During the Regency Era one of the places to see and be seen was a broad stretch of track running along the south side of Hyde Park in London. It was known as Rotten Row, not a very enticing name for a place where the beau monde would congregate. Some say the name Rotten Row is believed to be a corruption of La Route du Roi, or King’s Road, which was its original name. Another likely possibility as to the name comes from the materials of the road made of a mix of gravel and crushed tree bark to create a firm, yet pliable surface. Some definitions of “rotten” are”friable,” “soft” or “yielding” which describes the surface ideal for horses’ feet and legs. Think of the tracks which runners use, firm yet slightly springy–perfect for running without causing undue strain on athletes’ bones, muscles, and tendons.
The Book of London Place Names by Caroline Taggart says the name is actually more likely due to the soil used as footing (not to a corruption of royal). “As for the name of the ‘row’ or avenue, the commonly held view that it derived from the French route du roi, ‘road of the king’, seems unlike to be true. After all, William III [on the throne at the time] was Dutch and spent much of his reign at war with France: French was not the fashionable language at the time. More probable is that ‘rotten’ was simply a colloquial description of the row’s sandy, gravelly soil — the OED [Oxford English Dictionary] gives this definition, current at the period: ‘of ground, soil, etc.: lacking structure or cohesion; excessively soft. loose, or boggy’.”
Kathryn Kane at the Regency Redingote says the name Rotten Row dates to about 1780.. However, it became public in 1730, so it might have been called that before 1780. [The Regency Redingote site is excellent for a more detailed history of how the road names changed and how the Rotten Row came into existence.]
The site Friends of Rotten Row (who support Southport, near Liverpool, not the London route) tell us, “The name ‘Rotten Row’ is traceable to the mid-nineteenth century. It certainly derives its unusual name from the Rotten Row in Hyde Park, London, which is a broad straight road or walkway along the southern edge of the park, originally used for horse-riding and laid out at the end of the seventeenth century. There are several alternative theories about the name ‘Rotten Row’ (of which there are over fifteen examples in England):
a) a place where there was once a row of tumbledown cottages infested with rats (raton), and of medieval derivation
b) a corruption of rotteran (to muster), and therefore a place where the militia paraded
c) Ratten Row meaning ‘roundabout way’
d) Route du roi (thus, the king’s or royal road)
e) rotten because of the soft material with which the road was covered”
The track, which is 1,384 metres in length leads from Hyde Park Corner to Serpentine Road. During the late Georgian Period, Rotten Row was a fashionable place for the ton, England’s upper class, to be seen horseback riding. Even today, Londoners can ride their horses along the stretch.

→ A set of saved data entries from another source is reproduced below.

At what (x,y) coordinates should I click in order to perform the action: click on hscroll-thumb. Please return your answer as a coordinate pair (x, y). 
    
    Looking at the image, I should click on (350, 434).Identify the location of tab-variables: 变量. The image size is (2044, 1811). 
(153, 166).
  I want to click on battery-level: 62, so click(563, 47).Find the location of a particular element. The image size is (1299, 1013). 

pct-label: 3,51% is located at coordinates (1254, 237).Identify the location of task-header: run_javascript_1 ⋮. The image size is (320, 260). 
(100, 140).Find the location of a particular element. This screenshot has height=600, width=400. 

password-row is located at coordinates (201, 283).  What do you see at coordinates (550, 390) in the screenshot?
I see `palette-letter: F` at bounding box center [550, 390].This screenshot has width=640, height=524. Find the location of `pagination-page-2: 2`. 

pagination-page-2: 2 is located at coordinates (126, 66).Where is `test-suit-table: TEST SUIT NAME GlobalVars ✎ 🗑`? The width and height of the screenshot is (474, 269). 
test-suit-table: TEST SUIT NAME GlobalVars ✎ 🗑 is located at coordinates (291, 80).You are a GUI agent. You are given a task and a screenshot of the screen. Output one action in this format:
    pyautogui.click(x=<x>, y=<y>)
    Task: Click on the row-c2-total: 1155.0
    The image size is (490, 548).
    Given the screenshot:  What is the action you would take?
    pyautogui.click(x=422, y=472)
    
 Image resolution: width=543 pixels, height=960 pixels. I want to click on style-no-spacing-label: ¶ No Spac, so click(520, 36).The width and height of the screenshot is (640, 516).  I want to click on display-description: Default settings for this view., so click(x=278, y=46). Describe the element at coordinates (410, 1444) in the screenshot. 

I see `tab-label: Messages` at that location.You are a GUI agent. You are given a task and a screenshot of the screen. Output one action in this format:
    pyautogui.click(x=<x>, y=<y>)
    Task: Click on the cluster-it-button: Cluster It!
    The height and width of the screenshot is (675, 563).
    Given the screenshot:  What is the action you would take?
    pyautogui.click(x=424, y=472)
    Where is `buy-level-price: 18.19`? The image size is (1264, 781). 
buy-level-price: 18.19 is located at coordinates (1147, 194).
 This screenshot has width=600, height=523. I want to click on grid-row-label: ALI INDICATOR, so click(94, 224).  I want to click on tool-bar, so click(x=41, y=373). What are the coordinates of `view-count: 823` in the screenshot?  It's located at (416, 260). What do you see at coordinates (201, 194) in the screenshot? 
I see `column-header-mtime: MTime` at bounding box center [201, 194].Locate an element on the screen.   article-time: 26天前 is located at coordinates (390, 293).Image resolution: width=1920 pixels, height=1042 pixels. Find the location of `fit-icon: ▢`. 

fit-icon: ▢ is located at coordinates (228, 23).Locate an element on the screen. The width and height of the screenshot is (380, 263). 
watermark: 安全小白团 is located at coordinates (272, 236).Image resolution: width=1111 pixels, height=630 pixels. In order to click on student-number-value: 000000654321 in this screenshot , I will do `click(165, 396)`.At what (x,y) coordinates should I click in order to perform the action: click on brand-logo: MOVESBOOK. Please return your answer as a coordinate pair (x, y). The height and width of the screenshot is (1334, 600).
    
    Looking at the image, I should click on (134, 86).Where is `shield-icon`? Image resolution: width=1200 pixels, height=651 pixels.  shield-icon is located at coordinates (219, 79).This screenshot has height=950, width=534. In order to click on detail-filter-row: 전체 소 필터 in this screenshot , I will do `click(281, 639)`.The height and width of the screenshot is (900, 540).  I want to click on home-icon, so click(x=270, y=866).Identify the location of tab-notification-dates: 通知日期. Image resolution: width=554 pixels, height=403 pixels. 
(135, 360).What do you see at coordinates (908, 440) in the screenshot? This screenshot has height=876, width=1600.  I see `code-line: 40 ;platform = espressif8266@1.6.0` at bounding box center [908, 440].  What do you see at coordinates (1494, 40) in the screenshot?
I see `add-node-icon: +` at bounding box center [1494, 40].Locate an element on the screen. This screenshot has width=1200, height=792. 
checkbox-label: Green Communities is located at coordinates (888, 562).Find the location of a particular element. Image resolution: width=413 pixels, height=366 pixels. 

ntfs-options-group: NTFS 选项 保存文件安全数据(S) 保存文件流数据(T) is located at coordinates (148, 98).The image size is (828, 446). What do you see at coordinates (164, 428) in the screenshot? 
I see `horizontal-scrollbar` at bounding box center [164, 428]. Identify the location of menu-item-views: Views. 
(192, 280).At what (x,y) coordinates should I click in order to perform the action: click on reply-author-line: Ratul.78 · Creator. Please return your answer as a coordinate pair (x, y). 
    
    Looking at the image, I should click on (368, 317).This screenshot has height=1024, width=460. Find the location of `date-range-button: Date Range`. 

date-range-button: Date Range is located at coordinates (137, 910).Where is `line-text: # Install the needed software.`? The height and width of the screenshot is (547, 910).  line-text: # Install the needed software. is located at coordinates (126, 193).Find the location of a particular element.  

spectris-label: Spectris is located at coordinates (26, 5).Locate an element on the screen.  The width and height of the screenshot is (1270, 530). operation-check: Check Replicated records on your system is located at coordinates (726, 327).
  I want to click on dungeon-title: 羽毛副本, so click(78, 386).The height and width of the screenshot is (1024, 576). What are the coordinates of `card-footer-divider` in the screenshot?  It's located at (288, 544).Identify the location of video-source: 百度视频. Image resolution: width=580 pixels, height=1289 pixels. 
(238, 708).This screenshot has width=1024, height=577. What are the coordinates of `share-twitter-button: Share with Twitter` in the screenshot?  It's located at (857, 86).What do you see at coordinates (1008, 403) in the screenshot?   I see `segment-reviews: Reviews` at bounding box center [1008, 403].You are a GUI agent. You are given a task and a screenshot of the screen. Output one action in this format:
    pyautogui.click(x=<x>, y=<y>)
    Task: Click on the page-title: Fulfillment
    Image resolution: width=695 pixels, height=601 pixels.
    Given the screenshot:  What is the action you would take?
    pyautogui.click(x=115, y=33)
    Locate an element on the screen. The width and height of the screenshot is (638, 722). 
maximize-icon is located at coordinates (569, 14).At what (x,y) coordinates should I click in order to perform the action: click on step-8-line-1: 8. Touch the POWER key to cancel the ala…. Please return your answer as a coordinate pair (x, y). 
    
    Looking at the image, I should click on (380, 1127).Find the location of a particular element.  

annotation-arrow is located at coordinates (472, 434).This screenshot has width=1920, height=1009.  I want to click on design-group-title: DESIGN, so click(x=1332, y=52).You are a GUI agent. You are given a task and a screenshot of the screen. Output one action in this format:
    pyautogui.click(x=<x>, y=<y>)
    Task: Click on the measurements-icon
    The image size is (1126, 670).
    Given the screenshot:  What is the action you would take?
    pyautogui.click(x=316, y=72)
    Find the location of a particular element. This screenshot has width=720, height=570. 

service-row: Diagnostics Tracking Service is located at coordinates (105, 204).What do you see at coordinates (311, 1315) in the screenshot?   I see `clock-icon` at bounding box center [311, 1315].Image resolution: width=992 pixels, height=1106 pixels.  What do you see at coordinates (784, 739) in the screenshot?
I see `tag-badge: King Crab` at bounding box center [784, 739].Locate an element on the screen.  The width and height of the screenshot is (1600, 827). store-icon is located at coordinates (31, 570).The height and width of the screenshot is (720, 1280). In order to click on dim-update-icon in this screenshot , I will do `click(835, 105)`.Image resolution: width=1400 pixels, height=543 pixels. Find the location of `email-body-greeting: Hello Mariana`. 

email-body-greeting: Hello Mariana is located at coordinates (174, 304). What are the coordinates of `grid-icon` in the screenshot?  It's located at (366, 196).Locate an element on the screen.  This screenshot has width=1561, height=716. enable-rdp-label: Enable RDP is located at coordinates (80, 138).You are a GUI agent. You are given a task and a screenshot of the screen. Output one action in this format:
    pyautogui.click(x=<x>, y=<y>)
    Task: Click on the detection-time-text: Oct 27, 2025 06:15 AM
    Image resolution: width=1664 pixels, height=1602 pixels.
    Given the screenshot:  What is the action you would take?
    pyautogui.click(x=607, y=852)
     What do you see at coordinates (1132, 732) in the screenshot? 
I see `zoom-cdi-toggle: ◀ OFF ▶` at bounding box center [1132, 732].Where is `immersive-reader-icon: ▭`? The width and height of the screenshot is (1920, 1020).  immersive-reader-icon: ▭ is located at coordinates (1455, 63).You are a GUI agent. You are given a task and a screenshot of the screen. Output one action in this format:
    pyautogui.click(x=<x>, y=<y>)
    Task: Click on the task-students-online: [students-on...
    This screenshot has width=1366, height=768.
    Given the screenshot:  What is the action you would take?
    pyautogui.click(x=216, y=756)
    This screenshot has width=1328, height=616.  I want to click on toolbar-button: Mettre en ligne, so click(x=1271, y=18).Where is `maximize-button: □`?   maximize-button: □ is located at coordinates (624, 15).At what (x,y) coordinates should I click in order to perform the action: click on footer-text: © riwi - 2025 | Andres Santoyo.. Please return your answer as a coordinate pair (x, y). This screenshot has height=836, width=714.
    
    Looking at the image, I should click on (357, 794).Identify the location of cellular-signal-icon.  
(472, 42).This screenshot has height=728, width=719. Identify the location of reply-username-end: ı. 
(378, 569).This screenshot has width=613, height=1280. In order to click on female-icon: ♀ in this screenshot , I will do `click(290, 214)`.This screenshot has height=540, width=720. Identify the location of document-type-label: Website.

Rotten Row came into existence at the end of the 17th Century, under the reign of William III. It was designed to provide a faster and safer means to travel between St James Palace and Kensington Palace. It was wide enough for three carriages to pass each other easily, and it was the first highway to be artificially lit in Britain. Some 300 oil lamps were used to ward off highwaymen and to make the pathway more appealing.
In the 18th and the 19th Century, it was not uncommon to find the aristocracy/gentry enjoying a picnic along the pathway. Wikipedia tells us that the adjacent South Carriage Drive was used by society people in carriages to be seen. This was especially helpful to those who did not ride.
The information site goes on to say, “A Royal plaque commemorating 300 years of Rotten Row was erected in 1990.
“ROTTEN ROW – The King’s Old Road, Completed 1690
This ride originally formed part of King William III’s carriage drive from Whitehall to Kensington Palace. Its Construction was supervised by the Serveyor of their Majesties’ Roads, Captain Michael Studholme and it was the first lamp-lit road in the Kingdom. Designated as a public bridleway in the 1730’s, Rotten Row is one of the most famous urban riding grounds in the world.”